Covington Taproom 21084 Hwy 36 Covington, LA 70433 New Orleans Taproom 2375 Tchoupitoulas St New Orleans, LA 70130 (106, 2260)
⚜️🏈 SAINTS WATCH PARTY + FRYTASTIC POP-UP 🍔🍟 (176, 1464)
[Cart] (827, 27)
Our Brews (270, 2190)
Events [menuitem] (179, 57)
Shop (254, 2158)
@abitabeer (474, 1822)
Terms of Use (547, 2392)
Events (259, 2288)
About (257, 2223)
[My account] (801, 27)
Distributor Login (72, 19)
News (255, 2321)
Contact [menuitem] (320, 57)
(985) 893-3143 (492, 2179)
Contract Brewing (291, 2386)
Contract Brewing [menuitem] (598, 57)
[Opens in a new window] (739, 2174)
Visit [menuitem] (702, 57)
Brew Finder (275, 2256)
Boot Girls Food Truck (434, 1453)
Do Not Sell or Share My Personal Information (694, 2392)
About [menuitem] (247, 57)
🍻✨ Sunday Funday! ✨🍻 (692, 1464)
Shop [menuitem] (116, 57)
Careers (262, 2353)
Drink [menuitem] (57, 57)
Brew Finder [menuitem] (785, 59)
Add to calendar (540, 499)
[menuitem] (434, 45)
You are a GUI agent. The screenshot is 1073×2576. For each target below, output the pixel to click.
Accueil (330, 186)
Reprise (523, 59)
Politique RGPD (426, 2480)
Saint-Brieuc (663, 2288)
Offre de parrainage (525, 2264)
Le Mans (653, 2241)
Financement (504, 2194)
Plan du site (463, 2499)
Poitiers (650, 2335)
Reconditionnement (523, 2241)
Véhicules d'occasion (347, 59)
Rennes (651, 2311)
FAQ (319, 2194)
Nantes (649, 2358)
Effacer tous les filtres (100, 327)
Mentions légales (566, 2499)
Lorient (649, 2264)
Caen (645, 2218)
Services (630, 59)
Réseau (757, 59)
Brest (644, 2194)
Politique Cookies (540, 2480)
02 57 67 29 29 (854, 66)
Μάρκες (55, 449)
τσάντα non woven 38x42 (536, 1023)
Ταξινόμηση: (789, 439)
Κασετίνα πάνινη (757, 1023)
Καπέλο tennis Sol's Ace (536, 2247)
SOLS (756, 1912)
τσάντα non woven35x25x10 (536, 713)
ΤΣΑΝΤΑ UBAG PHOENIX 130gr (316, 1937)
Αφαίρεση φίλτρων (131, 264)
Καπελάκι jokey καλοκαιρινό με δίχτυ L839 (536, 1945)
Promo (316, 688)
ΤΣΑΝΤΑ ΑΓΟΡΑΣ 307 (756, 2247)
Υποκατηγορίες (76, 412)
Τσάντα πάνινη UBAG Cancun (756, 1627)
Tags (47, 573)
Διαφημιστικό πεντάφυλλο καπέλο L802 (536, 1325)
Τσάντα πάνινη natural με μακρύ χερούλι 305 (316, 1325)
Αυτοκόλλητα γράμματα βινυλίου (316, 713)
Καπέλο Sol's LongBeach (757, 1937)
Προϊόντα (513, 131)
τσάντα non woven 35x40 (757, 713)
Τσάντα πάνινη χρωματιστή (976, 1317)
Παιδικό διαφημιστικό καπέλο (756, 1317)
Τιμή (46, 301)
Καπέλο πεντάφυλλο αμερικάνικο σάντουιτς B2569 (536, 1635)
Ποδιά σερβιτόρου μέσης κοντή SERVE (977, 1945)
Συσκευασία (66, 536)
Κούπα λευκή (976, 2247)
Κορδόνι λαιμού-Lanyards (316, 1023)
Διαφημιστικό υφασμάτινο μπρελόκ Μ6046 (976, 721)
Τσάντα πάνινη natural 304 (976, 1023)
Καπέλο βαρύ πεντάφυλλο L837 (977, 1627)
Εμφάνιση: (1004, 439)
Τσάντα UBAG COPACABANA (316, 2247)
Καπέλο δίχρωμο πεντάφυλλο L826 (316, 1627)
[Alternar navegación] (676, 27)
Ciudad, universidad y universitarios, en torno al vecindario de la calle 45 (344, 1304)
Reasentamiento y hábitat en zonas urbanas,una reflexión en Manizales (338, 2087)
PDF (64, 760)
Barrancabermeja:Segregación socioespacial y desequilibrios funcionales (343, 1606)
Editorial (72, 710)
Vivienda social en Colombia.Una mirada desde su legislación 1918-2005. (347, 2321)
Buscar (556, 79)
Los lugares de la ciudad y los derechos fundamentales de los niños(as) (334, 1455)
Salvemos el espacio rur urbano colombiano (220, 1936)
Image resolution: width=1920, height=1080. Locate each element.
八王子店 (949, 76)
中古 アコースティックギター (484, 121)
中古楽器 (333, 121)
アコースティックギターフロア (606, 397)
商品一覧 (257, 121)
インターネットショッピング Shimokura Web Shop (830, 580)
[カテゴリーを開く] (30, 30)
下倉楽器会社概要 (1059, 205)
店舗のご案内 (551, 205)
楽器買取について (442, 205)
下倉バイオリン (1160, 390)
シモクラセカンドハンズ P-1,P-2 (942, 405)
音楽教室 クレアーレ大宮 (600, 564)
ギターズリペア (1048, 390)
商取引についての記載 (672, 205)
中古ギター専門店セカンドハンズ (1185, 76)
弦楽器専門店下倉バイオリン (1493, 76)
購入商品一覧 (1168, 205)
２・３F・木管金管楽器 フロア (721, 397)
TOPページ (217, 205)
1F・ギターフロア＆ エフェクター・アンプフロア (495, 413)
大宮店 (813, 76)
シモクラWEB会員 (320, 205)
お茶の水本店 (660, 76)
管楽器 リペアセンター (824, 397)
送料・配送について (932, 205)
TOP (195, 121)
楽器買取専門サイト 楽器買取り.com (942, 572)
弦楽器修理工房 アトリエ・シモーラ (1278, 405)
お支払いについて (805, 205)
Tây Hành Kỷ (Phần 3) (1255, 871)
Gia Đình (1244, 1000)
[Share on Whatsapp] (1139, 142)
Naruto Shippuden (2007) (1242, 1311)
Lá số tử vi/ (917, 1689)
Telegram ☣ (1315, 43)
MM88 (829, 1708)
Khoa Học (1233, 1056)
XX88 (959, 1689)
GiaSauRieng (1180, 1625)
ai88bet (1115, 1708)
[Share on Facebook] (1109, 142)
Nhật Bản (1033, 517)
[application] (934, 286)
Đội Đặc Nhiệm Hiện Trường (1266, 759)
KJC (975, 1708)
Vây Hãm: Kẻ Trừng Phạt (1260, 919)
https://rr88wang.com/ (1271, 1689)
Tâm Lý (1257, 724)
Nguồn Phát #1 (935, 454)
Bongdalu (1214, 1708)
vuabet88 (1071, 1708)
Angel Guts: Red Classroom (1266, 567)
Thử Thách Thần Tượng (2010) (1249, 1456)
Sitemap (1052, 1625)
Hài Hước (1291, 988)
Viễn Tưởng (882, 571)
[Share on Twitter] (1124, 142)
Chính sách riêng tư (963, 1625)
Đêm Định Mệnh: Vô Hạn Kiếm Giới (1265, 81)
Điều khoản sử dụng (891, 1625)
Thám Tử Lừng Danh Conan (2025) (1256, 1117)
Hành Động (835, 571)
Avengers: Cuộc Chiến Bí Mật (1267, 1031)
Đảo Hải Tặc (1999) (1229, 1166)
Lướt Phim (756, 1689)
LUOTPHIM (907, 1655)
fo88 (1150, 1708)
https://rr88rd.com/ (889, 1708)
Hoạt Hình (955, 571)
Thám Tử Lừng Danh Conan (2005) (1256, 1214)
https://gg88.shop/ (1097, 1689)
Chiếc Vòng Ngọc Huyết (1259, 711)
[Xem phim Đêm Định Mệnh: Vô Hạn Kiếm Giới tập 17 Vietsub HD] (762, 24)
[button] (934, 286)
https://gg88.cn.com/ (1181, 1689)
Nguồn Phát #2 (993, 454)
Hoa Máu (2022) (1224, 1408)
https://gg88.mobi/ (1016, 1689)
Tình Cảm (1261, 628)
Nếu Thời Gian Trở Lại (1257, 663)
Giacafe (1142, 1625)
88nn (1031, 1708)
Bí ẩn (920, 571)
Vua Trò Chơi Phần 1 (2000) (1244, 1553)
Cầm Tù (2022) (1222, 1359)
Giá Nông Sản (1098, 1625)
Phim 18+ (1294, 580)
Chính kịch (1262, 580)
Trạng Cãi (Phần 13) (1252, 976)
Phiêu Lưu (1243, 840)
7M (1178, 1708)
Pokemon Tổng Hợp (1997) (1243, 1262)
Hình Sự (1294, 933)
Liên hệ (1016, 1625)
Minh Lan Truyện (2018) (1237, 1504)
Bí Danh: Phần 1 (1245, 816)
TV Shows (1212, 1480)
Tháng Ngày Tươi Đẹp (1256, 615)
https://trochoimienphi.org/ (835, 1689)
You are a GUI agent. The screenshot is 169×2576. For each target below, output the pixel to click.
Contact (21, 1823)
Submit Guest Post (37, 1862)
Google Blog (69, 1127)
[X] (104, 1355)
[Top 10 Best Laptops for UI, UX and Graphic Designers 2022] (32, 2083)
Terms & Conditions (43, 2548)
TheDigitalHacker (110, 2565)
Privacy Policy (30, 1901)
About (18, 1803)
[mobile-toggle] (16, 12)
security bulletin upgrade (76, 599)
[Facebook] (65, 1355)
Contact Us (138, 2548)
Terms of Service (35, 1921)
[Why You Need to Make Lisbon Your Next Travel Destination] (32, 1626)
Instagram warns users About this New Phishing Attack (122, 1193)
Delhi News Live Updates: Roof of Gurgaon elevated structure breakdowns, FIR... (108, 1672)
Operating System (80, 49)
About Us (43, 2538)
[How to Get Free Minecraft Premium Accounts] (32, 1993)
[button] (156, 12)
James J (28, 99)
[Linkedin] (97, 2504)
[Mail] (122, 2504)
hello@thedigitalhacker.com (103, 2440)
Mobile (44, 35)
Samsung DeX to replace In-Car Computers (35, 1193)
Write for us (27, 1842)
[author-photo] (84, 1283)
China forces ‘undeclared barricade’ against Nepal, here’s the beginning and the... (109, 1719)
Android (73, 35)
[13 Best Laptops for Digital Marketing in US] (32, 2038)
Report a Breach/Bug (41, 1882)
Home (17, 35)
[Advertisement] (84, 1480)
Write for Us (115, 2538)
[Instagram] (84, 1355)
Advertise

========================================

What needs to be done: Print exactly the stretch of lines beginning with the one that holds "Submit Guest Post (37, 1862)" and ending at the last line above.

Written response:
Submit Guest Post (37, 1862)
Google Blog (69, 1127)
[X] (104, 1355)
[Top 10 Best Laptops for UI, UX and Graphic Designers 2022] (32, 2083)
Terms & Conditions (43, 2548)
TheDigitalHacker (110, 2565)
Privacy Policy (30, 1901)
About (18, 1803)
[mobile-toggle] (16, 12)
security bulletin upgrade (76, 599)
[Facebook] (65, 1355)
Contact Us (138, 2548)
Terms of Service (35, 1921)
[Why You Need to Make Lisbon Your Next Travel Destination] (32, 1626)
Instagram warns users About this New Phishing Attack (122, 1193)
Delhi News Live Updates: Roof of Gurgaon elevated structure breakdowns, FIR... (108, 1672)
Operating System (80, 49)
About Us (43, 2538)
[How to Get Free Minecraft Premium Accounts] (32, 1993)
[button] (156, 12)
James J (28, 99)
[Linkedin] (97, 2504)
[Mail] (122, 2504)
hello@thedigitalhacker.com (103, 2440)
Mobile (44, 35)
Samsung DeX to replace In-Car Computers (35, 1193)
Write for us (27, 1842)
[author-photo] (84, 1283)
China forces ‘undeclared barricade’ against Nepal, here’s the beginning and the... (109, 1719)
Android (73, 35)
[13 Best Laptops for Digital Marketing in US] (32, 2038)
Report a Breach/Bug (41, 1882)
Home (17, 35)
[Advertisement] (84, 1480)
Write for Us (115, 2538)
[Instagram] (84, 1355)
Advertise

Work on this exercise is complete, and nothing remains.